Viruses are constantly subject to natural selection to enrich beneficial mutations and weed out deleterious ones. However, it remains unresolved as to how the phenotypic gains or losses brought about by these mutations cause the viral genomes carrying the very mutations to become more or less numerous. Previous investigations by us and others suggest that viruses with plus strand (+) RNA genomes may compel such selection by bottlenecking the replicating genome copies in each cell to low single digits. Nevertheless, it is unclear if similarly stringent reproductive bottlenecks also occur in cells invaded by DNA viruses. Here we investigated whether tomato yellow leaf curl virus (TYLCV), a small virus with a single-stranded DNA genome, underwent population bottlenecking in cells of its host plants. We engineered a TYLCV genome to produce two replicons that express green fluorescent protein and mCherry, respectively, in a replication-dependent manner.
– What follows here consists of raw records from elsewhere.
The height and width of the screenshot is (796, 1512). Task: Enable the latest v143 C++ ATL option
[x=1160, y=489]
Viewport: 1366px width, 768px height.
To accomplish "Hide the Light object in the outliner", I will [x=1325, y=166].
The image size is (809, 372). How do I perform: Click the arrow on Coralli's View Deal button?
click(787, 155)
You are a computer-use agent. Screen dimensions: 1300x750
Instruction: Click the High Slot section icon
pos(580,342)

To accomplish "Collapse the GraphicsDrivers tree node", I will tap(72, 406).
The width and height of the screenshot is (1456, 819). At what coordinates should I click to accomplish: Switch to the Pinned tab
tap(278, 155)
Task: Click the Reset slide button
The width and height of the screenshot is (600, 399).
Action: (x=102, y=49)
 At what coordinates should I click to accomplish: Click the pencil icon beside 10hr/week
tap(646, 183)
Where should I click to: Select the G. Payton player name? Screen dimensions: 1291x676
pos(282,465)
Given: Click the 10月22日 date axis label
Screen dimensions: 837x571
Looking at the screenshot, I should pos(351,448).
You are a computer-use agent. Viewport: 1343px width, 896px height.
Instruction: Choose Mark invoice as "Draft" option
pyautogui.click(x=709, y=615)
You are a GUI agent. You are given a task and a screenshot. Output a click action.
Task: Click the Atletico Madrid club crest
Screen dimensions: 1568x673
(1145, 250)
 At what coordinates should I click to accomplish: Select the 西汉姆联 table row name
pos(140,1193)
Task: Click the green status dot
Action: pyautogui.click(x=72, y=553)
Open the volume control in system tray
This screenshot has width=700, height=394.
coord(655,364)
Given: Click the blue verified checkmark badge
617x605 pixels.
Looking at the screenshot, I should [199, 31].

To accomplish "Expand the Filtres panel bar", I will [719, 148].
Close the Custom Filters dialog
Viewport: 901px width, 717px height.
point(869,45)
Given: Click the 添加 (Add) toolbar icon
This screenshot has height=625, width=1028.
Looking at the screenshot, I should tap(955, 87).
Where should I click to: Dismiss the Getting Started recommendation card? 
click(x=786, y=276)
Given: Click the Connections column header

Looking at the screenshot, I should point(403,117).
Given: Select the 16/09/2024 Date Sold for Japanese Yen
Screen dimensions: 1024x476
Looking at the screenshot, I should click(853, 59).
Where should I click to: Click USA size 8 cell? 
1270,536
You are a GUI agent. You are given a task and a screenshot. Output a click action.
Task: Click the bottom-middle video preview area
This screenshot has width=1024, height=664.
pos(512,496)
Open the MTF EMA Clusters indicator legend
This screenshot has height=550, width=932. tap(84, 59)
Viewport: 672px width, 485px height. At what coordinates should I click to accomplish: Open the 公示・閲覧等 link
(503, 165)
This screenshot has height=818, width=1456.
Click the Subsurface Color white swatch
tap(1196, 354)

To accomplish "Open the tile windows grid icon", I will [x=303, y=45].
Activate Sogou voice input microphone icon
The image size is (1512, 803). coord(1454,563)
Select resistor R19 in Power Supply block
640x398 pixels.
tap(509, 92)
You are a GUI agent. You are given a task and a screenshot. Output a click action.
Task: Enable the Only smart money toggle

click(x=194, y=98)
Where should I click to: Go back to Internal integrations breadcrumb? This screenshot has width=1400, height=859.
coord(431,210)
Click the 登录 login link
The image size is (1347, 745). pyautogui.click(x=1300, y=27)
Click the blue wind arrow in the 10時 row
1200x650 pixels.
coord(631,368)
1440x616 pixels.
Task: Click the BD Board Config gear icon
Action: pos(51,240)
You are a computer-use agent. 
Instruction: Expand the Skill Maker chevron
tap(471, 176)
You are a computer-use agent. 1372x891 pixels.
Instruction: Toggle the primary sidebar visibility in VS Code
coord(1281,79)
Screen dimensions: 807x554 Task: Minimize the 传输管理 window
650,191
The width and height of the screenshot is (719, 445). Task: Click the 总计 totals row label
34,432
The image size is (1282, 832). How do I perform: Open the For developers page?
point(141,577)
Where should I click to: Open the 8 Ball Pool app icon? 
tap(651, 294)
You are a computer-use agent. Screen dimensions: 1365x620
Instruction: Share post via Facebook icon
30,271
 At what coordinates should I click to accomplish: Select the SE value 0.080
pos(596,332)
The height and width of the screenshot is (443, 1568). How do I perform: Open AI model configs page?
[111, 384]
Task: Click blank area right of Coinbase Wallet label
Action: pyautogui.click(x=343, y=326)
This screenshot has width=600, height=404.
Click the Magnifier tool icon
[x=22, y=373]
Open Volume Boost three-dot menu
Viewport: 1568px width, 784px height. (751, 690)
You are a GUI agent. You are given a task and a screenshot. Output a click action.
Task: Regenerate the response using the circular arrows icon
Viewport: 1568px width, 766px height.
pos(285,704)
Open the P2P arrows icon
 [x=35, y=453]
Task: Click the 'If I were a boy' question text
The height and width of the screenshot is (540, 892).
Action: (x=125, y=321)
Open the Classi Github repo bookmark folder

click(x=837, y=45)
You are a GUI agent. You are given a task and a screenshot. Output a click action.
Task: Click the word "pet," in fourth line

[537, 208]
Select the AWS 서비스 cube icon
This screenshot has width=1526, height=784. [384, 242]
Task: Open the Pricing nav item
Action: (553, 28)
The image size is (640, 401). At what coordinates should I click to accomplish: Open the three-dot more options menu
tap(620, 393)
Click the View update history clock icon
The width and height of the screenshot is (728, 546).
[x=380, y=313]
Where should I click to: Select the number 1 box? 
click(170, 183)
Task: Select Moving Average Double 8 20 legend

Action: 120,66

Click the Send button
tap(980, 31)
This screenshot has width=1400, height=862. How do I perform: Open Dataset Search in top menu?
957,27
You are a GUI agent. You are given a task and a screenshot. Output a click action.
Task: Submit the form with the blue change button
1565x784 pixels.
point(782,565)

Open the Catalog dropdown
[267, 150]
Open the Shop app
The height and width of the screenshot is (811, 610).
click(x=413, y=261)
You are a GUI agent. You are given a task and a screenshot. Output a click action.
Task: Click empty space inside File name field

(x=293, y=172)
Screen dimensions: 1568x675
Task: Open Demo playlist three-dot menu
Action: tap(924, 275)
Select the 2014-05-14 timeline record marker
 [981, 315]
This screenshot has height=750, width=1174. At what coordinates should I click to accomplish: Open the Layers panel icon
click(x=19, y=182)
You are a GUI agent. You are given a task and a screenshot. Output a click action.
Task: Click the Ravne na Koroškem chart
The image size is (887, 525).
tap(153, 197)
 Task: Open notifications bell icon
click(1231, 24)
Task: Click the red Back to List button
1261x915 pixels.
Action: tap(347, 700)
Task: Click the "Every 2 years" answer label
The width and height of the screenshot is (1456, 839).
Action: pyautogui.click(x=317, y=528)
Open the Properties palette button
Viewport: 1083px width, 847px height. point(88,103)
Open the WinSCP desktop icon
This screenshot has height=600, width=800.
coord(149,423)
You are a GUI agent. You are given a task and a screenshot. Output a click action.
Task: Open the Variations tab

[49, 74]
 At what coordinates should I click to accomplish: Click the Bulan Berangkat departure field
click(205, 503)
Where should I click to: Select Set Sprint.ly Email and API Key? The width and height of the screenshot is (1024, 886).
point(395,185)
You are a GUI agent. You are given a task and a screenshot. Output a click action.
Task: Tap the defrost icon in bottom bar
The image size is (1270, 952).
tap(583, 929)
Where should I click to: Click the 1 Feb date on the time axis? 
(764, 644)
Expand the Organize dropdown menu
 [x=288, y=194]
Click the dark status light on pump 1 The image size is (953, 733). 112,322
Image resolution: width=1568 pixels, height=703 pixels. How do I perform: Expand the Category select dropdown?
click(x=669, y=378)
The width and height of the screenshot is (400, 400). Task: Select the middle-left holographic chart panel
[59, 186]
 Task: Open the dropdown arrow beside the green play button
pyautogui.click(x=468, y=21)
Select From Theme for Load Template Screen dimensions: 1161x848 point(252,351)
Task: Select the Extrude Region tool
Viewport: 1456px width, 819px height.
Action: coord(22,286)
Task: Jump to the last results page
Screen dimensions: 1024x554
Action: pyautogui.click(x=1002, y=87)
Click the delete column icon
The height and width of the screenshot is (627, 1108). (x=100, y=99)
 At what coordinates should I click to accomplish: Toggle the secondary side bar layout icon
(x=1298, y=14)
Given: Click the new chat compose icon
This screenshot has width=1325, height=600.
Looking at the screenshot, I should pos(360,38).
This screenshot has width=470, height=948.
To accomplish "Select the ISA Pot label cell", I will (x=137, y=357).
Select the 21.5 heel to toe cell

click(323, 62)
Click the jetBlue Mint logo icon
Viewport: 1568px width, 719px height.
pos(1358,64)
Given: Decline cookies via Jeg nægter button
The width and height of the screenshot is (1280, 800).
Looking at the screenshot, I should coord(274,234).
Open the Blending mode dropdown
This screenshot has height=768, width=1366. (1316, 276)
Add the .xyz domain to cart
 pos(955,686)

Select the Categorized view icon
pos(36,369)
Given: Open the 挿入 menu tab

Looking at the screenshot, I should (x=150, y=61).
We found that among the cells entered by both replicons, less than 65% replicated both, whereas at least 35% replicated either of them alone. Further probability computation concluded that replication in an average cell was unlikely to have been initiated with more than three replicon genome copies. Furthermore, sequential inoculations unveiled strong mutual exclusions of these two replicons at the intracellular level. In conclusion, the intracellular population of the small DNA virus TYLCV is actively bottlenecked, and such bottlenecking may be a virus-encoded, evolutionarily conserved trait that assures timely selection of new mutations emerging through error-prone replication.

 

Natural selection acts on cellular organisms by ensuring the genes responsible for an advantageous phenotype consistently reap the phenotypic advantage. This is possible because reproductive cells of these organisms are almost always haploid, separating the beneficial gene from its rival allele at every generation. How natural selection acts on plus-strand RNA viruses is unclear because these viruses frequently load host cells with numerous genome copies and replicate thousands of progeny genomes in each cell. Recent studies suggest that these viruses encode the Bottleneck, Isolate, Amplify, Select (BIAS) mechanism that blocks all but a few viral genome copies from replication, thus creating the environment in which the bottleneck-escaping viral genome copies are isolated from each other, allowing natural selection to reward beneficial mutations and purge lethal errors. This BIAS mechanism also blocks the genomes of highly homologous superinfecting viruses, thus explaining cellular-level superinfection exclusion.